TASK MATERIAL:
--- --- ---

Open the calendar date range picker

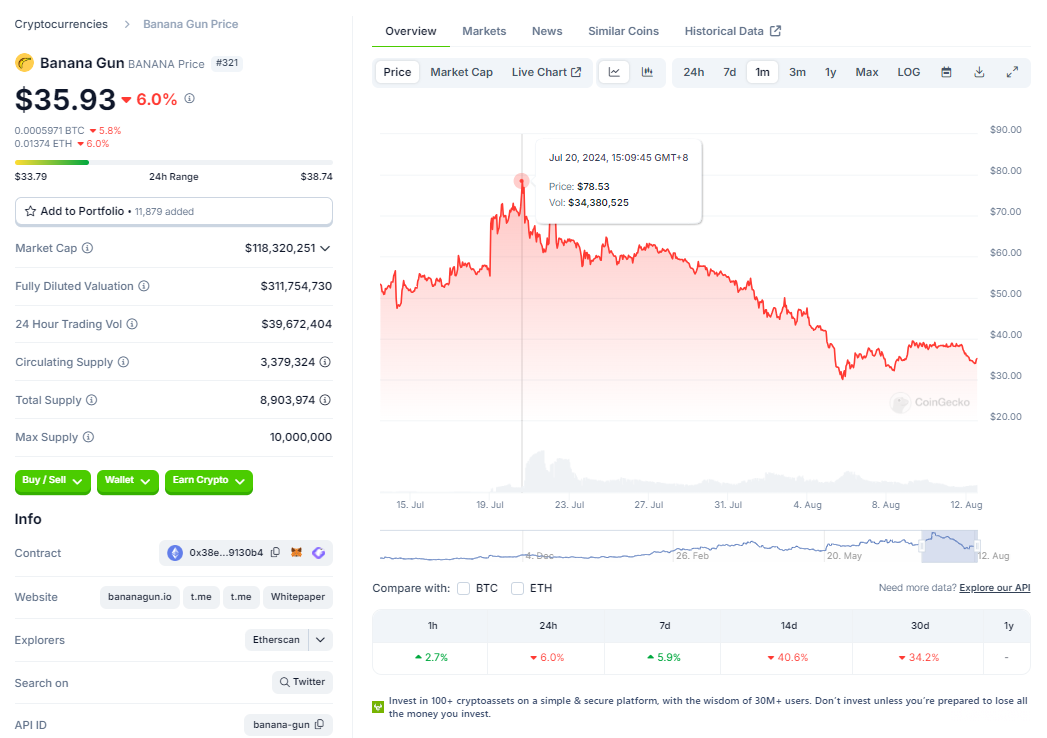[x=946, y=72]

--- --- ---

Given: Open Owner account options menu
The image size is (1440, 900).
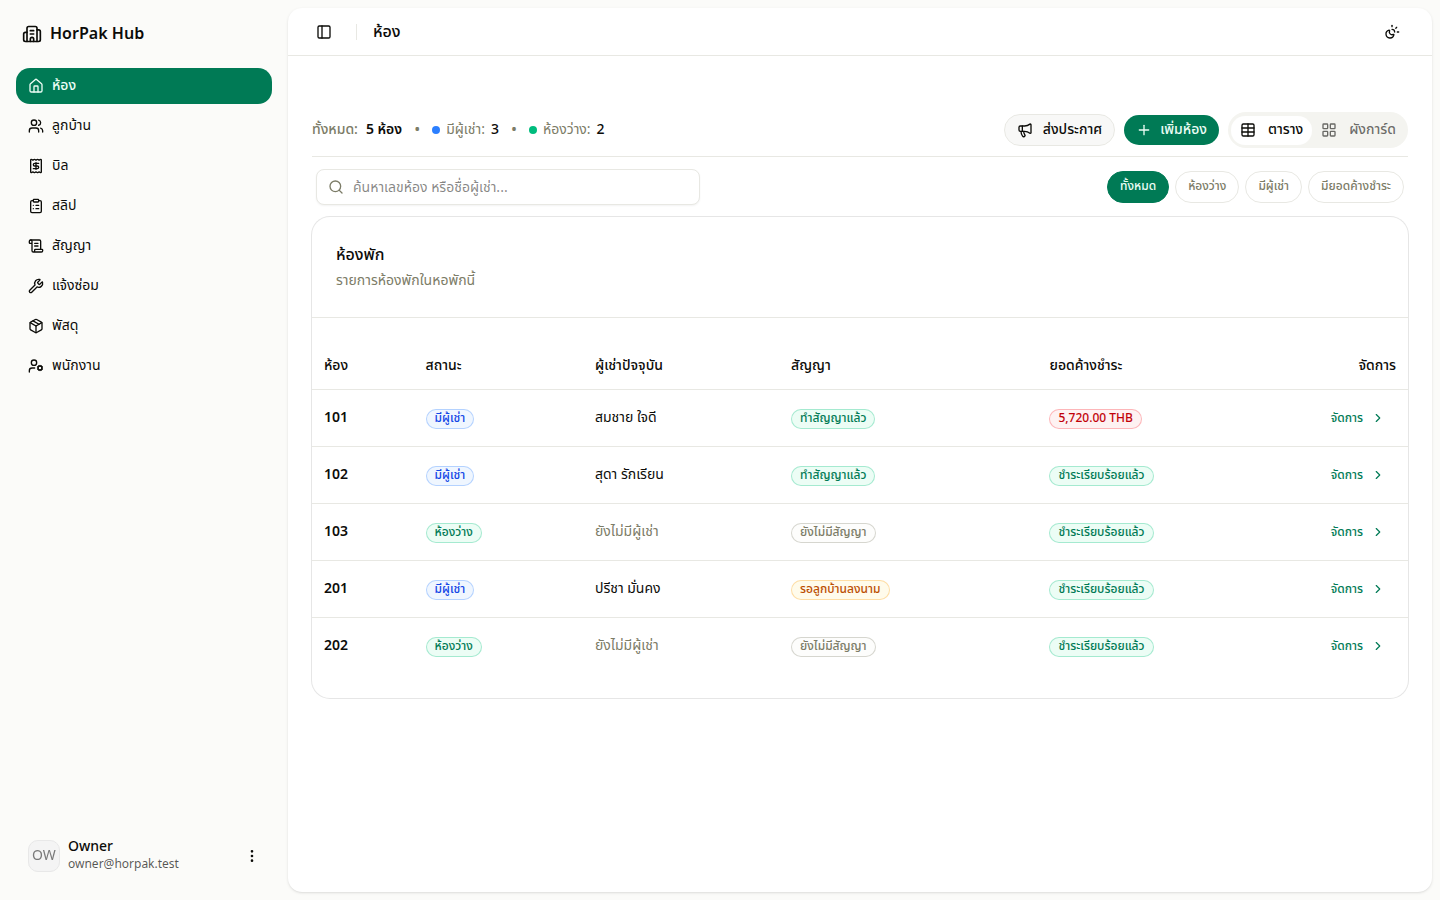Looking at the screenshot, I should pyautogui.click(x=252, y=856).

--- --- ---

PROBLEM TO WORK ON: Rewrite the data from the line with "Given: Open Owner account options menu" to the line with "Looking at the", changing "Owner" to "Admin" and leaving everything else the same. Omit the pictures.

FINISHED TASK:
Given: Open Admin account options menu
The image size is (1440, 900).
Looking at the screenshot, I should pyautogui.click(x=252, y=856).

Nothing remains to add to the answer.